Com farta produção intelectual, consubstanciada precipuamente em diversos livros, o doutor Josué Corrêa Fernandes, sob a minha ótica, escreveu erudita peça literária, ao prefaciar o livro intitulado “Lagariço – Frutos de uma mente inquieta”, escrito pelo ponta-grossense Wilson J. Comel, genitor da magistrada Denise Damo Comel.
Transcrevo trechos iniciais:
“Passaram mais de cinquenta anos daqueles momentos únicos que, absorto, assistia às aulas de Direito Civil no primitivo prédio da UEPG, ministradas com clareza e erudição pelo professor Wilson Jeronymo Comel.

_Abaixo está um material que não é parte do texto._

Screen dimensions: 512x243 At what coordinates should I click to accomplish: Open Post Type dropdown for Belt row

Foram lições que me acompanharam pela vida profissional afora, seja como advogado militante ou como juiz de Direito, e que ficaram indelevelmente registradas e para sempre lembradas a cada passo da longa jornada que até aqui encetei.

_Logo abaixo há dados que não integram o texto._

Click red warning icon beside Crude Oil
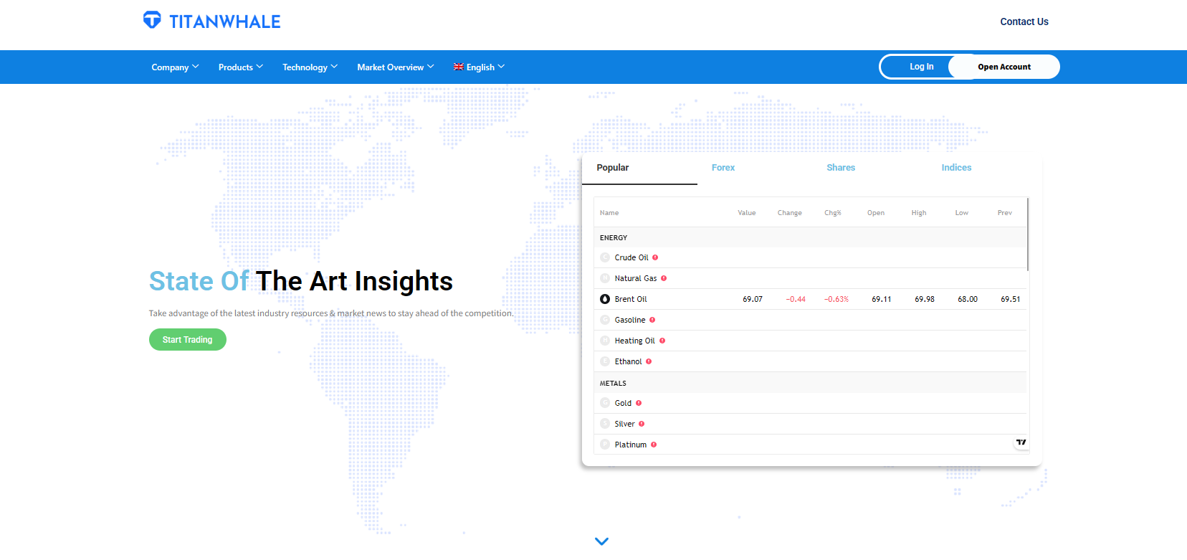The height and width of the screenshot is (560, 1187). pyautogui.click(x=655, y=257)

Décadas depois, quando exerci a magistratura em Ponta Grossa, reencontrei o excelente mestre e denodado civilista, que mantinha a mesma performance de outros tempos.
Mais um pouco à frente e juntos, éramos confrades na Academia de Letras dos Campos Gerais (cujas cadeiras ainda teimamos em ocupar!).”
A sua paixão pelos fatos históricos está traduzida em recente obra, após cerca de duas décadas de pesquisa e de cinco anos de escrita, o livro “Maragatos – A Guerra Civil no Paraná”. Essa obra foi lançada em 17/05/2024 na sede da ACIPG – Associação Comercial, Industrial e Empresarial de Ponta Grossa, contribuindo com mais informações e reflexões (algumas até então inéditas) sobre a Revolução Federalista, que completa 130 anos de seu término.
O livro “Maragatos – A Guerra Civil no Paraná” traça um amplo retrato do período em que a Revolução Federalista estourou no Sul do Brasil, entre 1893 e 1895, inicialmente no Rio Grande do Sul, espalhando-se depois para os estados de Santa Catarina e Paraná.
A obra aborda, sobretudo, os impactos deste acontecimento histórico no território paranaense, incluindo estratégias políticas, o movimento das tropas dos federalistas “maragatos” e dos republicanos “pica-paus”, a violência e as injustiças do conflito armado.
Além do enfoque paranaense, traz como diferencial informações inéditas acerca do conflito (extraída de diversos documentos e publicações pesquisados pelo autor) e dá voz para personagens que, até então, foram pouco favorecidos em boa parte dos relatos históricos já lançados.
“Juntei muita bibliografia e documentos relacionados e cheguei à conclusão de que a história a respeito da intervenção dos federalistas, especialmente no Paraná, não fazia justiça a esses revolucionários. Tanto na época que antecedeu a revolução, como depois”, afirma o autor Josué Corrêa Fernandes.